== RECORDS FOR THE TASK
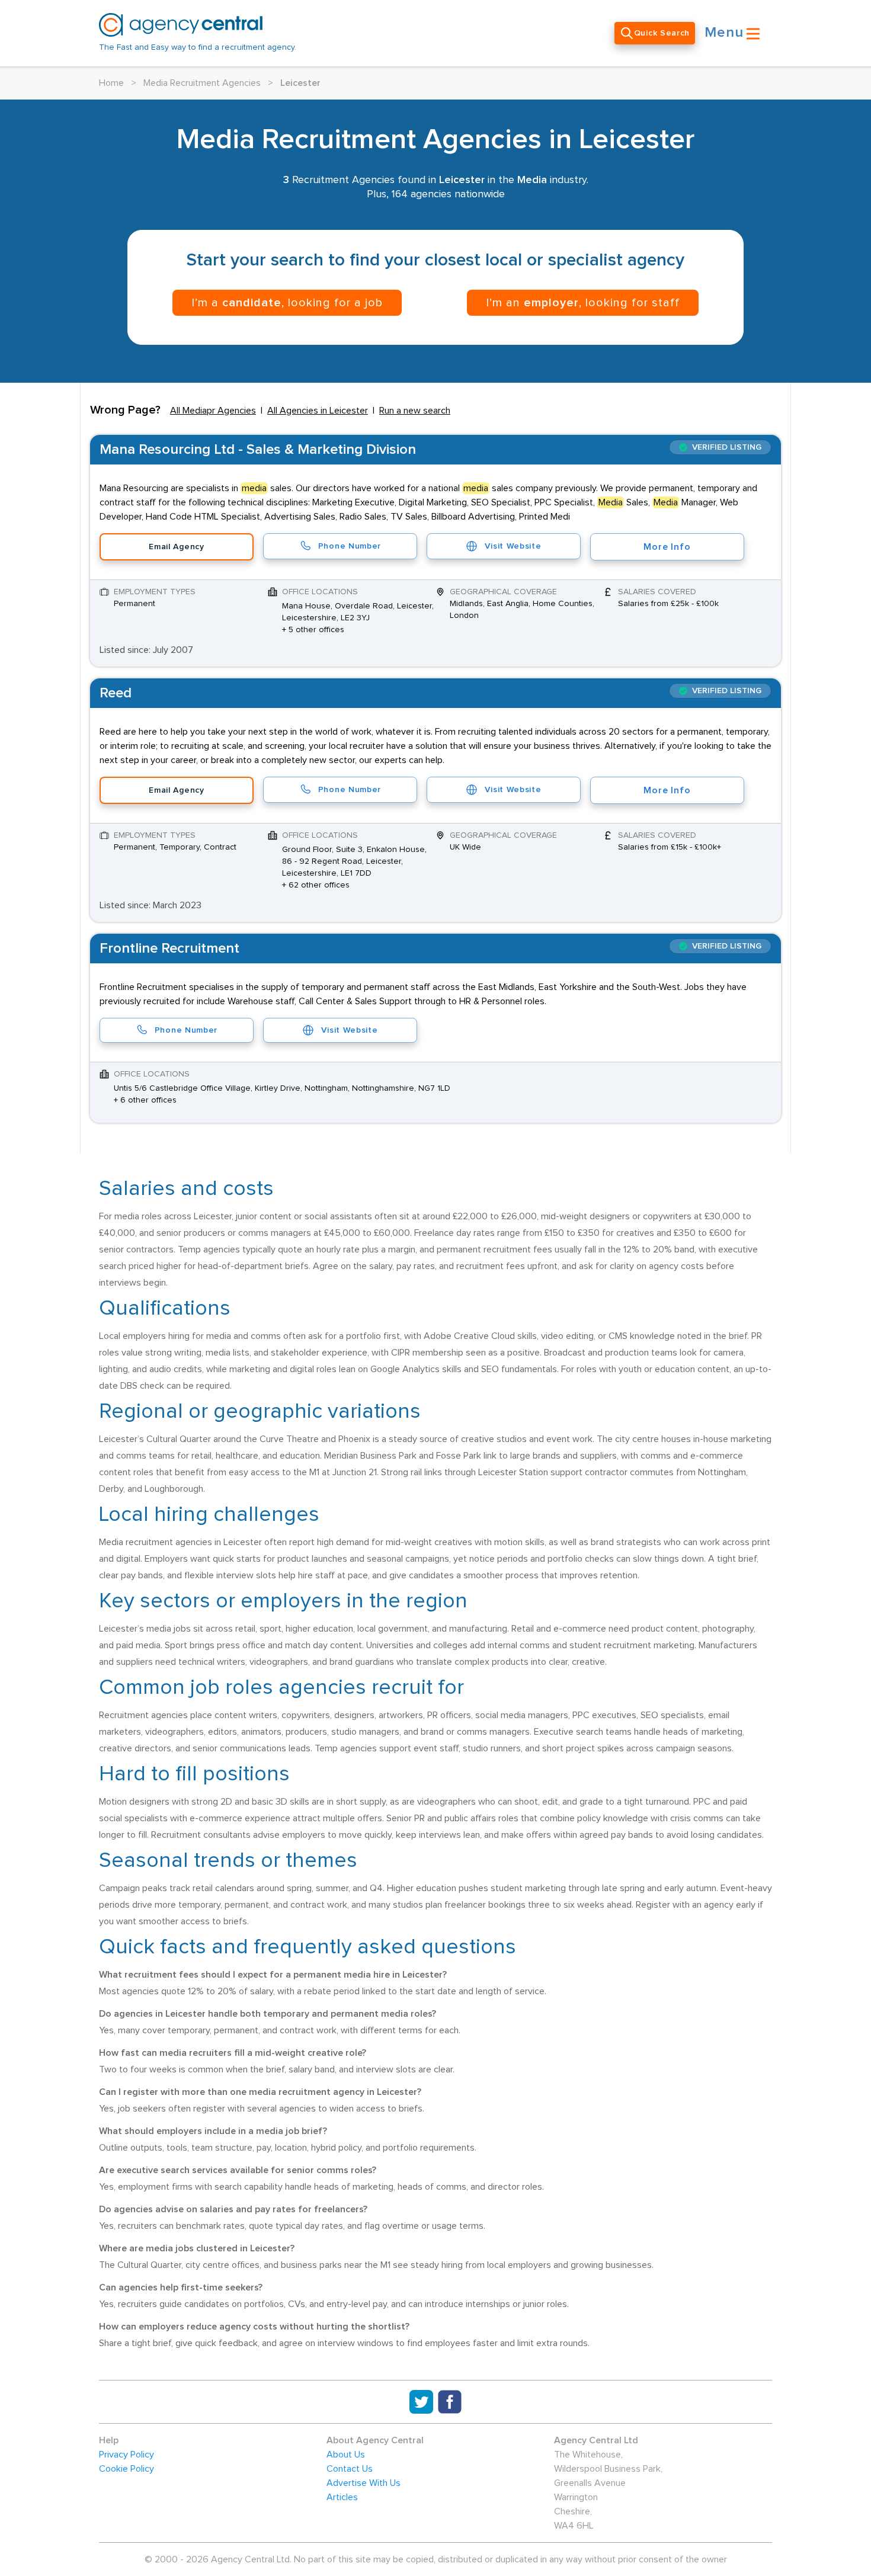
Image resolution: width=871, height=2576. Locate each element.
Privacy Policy (126, 2454)
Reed (116, 693)
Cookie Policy (126, 2469)
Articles (342, 2497)
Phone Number (349, 546)
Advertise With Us (363, 2483)
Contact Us (349, 2469)
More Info (666, 547)
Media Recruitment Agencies (202, 83)
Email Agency (176, 547)
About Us (345, 2454)
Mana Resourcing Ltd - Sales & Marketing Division (258, 450)
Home (111, 83)
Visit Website (513, 546)
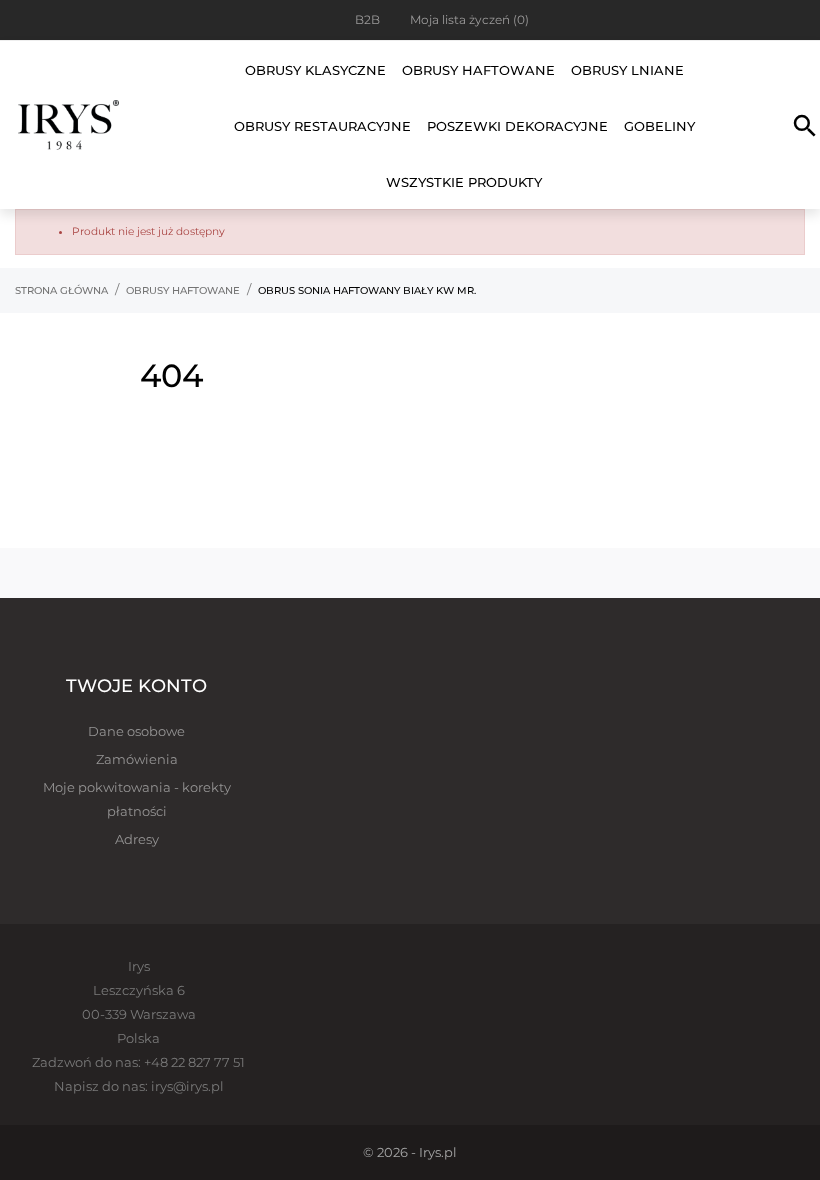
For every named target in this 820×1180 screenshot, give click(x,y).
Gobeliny (659, 126)
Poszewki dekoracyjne (517, 126)
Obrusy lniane (627, 70)
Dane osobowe (136, 731)
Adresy (137, 839)
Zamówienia (137, 759)
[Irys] (68, 125)
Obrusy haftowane (478, 70)
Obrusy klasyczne (315, 70)
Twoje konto (136, 686)
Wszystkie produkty (464, 182)
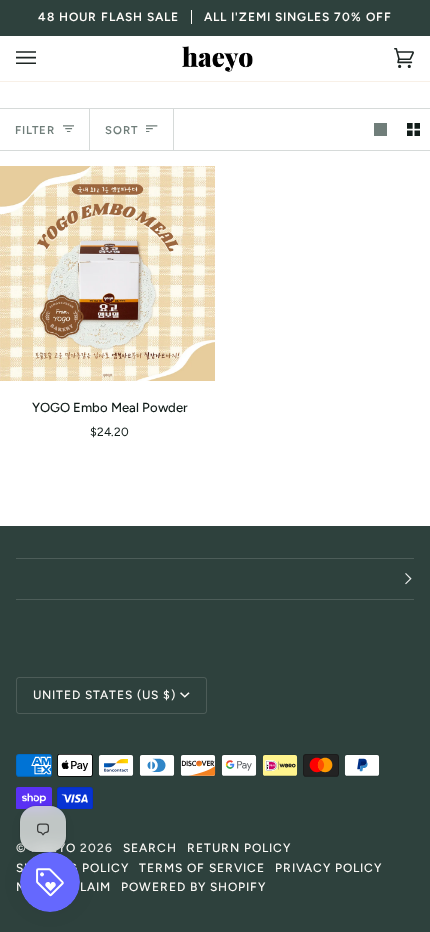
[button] (215, 579)
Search (150, 848)
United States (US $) (104, 695)
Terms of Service (202, 868)
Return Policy (239, 848)
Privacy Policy (328, 868)
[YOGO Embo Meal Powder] (107, 273)
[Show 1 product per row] (380, 129)
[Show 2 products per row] (413, 129)
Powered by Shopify (193, 887)
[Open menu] (46, 58)
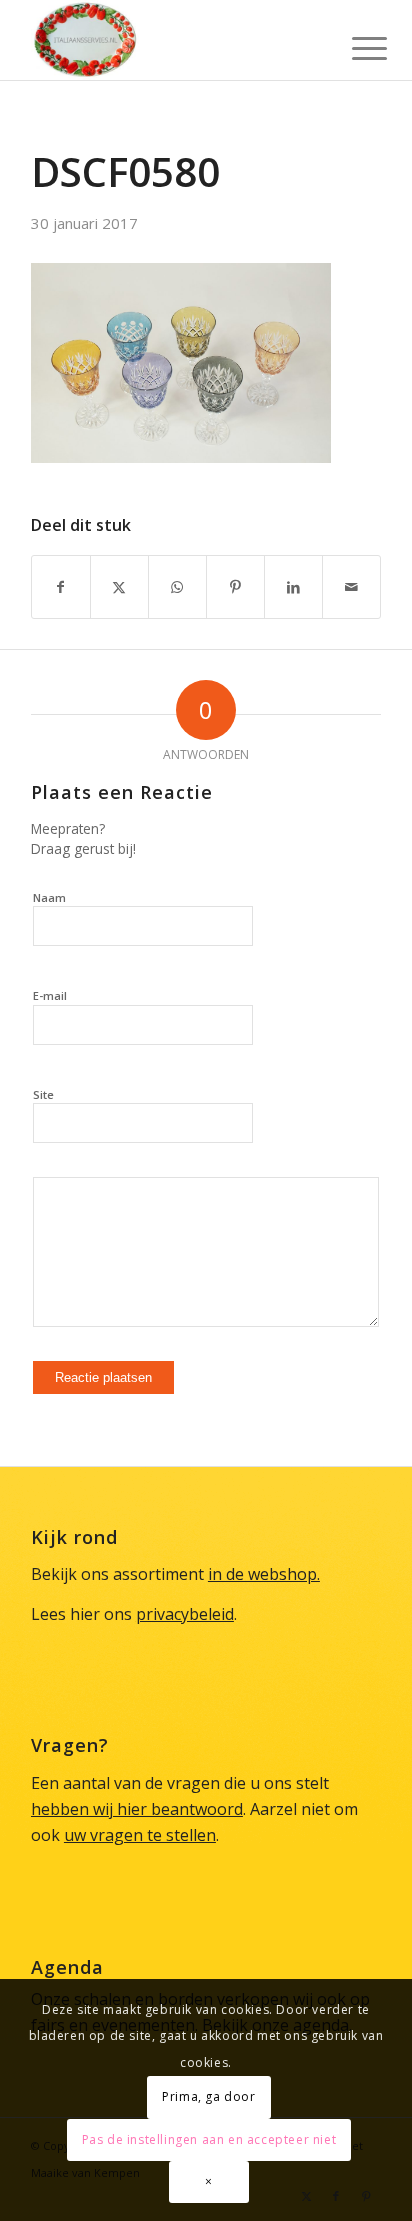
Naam (49, 897)
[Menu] (354, 42)
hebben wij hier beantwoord (137, 1809)
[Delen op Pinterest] (235, 587)
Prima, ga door (208, 2096)
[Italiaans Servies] (171, 40)
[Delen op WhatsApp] (177, 587)
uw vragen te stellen (140, 1835)
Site (43, 1094)
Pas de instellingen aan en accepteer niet (209, 2139)
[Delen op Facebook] (61, 587)
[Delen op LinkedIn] (293, 587)
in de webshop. (264, 1574)
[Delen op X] (119, 587)
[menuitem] (354, 42)
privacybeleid (185, 1614)
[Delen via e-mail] (351, 587)
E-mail (50, 995)
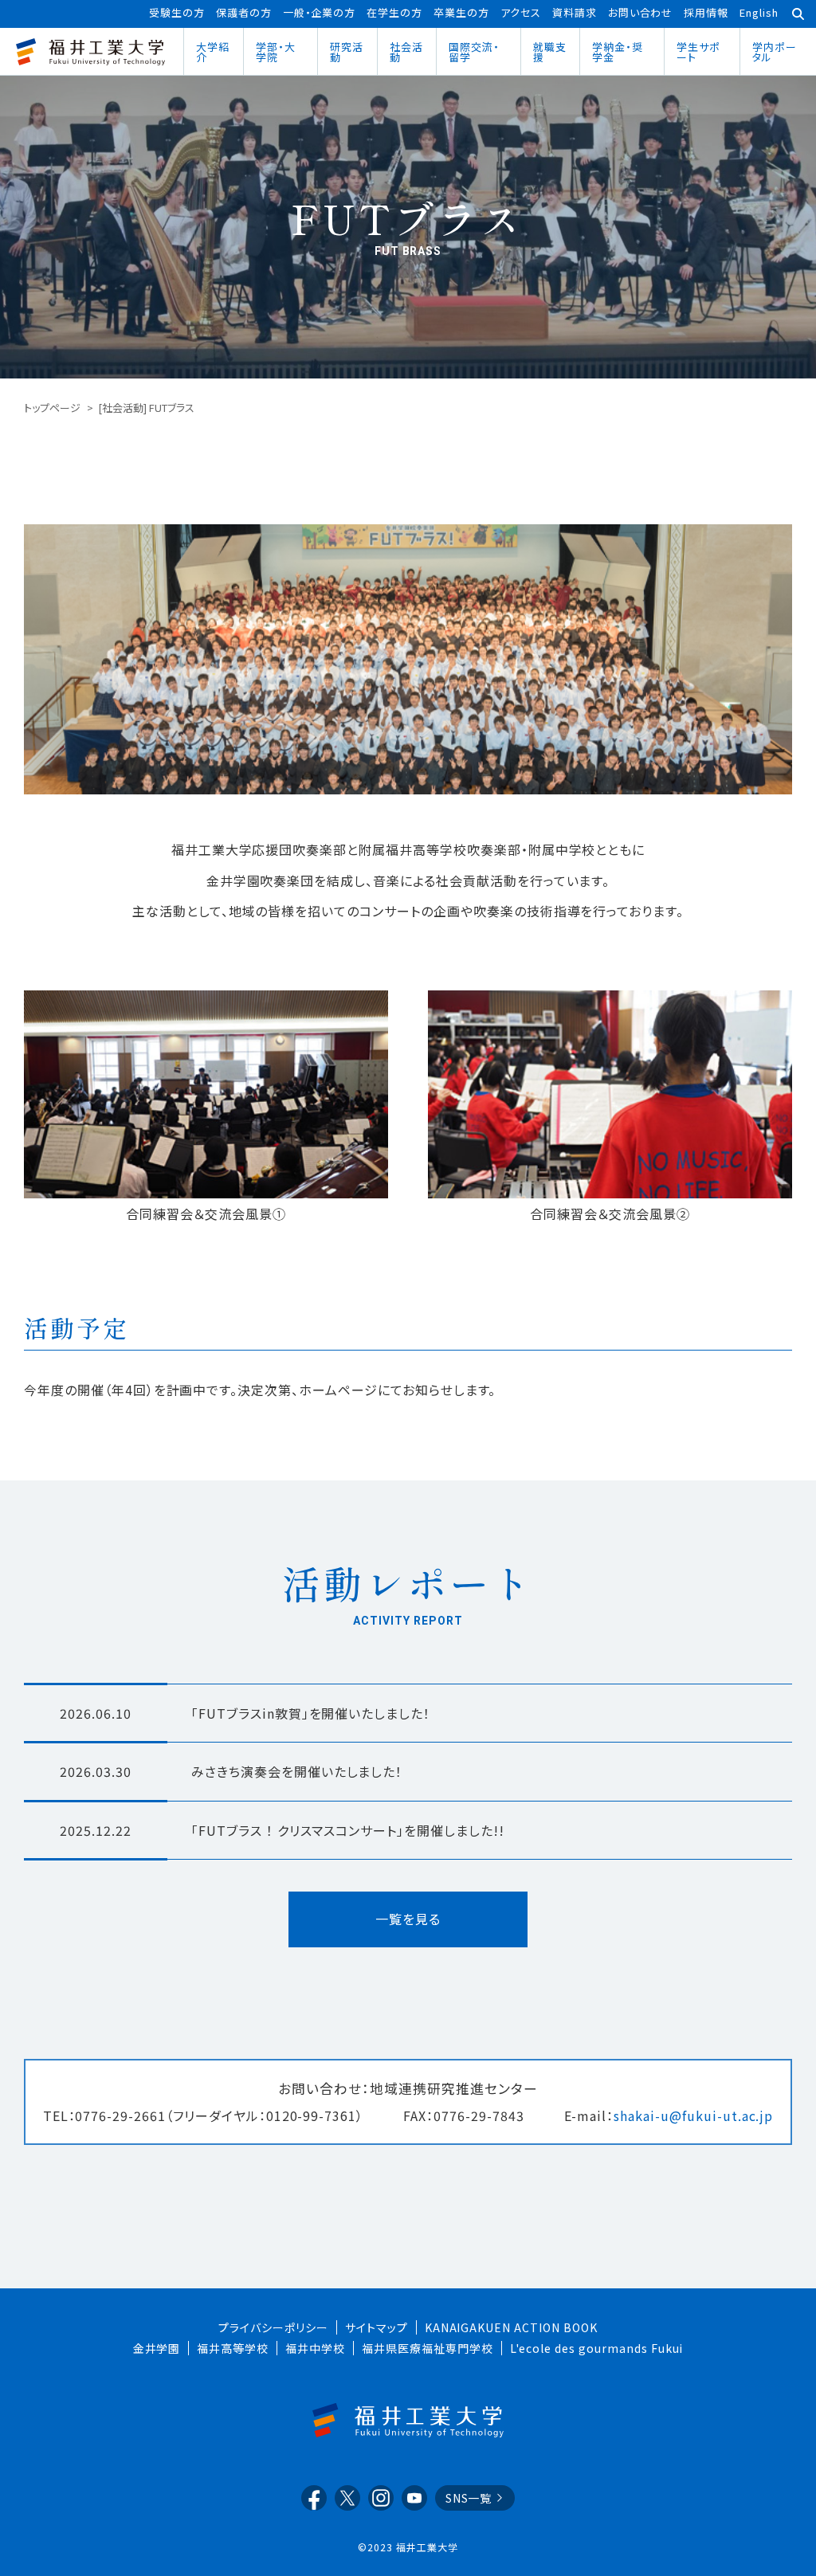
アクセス (520, 12)
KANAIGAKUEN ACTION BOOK (511, 2327)
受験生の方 (177, 12)
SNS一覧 (468, 2498)
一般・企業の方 (319, 12)
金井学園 (157, 2348)
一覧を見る (408, 1918)
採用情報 (706, 12)
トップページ (52, 407)
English (759, 12)
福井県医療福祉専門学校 (427, 2348)
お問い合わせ (640, 12)
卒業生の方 (461, 12)
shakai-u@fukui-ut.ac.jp (693, 2115)
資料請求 (574, 12)
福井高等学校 (233, 2348)
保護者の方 (244, 12)
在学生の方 (394, 12)
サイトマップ (376, 2327)
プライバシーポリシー (273, 2327)
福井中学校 (315, 2348)
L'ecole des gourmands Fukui (597, 2348)
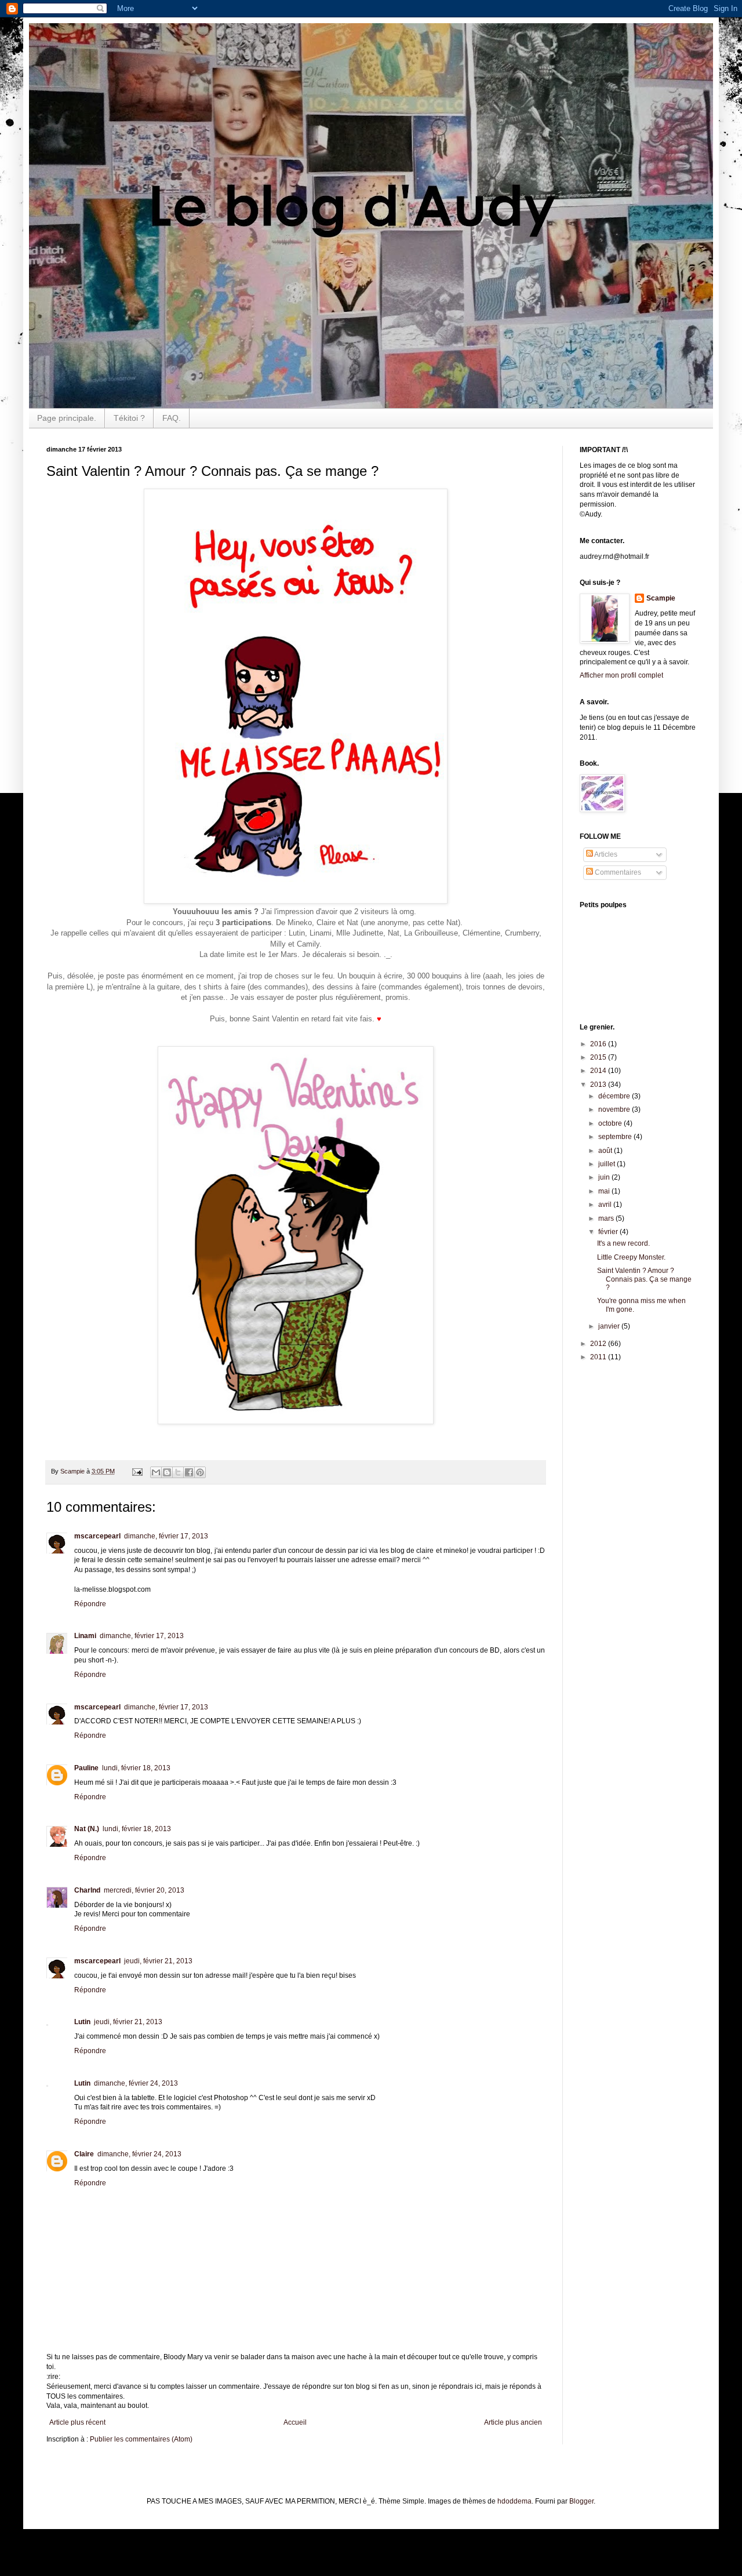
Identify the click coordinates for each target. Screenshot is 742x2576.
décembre (615, 1096)
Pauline (86, 1768)
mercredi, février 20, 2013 (144, 1890)
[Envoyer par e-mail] (156, 1472)
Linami (85, 1636)
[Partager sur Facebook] (189, 1472)
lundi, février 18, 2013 (136, 1768)
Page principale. (66, 418)
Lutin (82, 2022)
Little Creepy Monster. (631, 1257)
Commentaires (617, 872)
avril (605, 1204)
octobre (611, 1123)
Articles (605, 854)
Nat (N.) (86, 1829)
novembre (615, 1109)
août (606, 1151)
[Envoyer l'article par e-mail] (136, 1471)
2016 (599, 1044)
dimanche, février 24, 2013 (136, 2083)
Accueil (295, 2422)
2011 (599, 1357)
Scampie (660, 598)
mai (605, 1191)
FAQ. (171, 418)
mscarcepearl (97, 1536)
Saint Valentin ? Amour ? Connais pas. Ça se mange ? (644, 1279)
====
*THE TASK*:
All lines of the data above that include the word "each" must be shown.

*SOLUTION FOR THIS TASK*:
Image resolution: width=871, height=2576. Locate each element.
Identify the click coordinates for each target. Screenshot is 742x2576.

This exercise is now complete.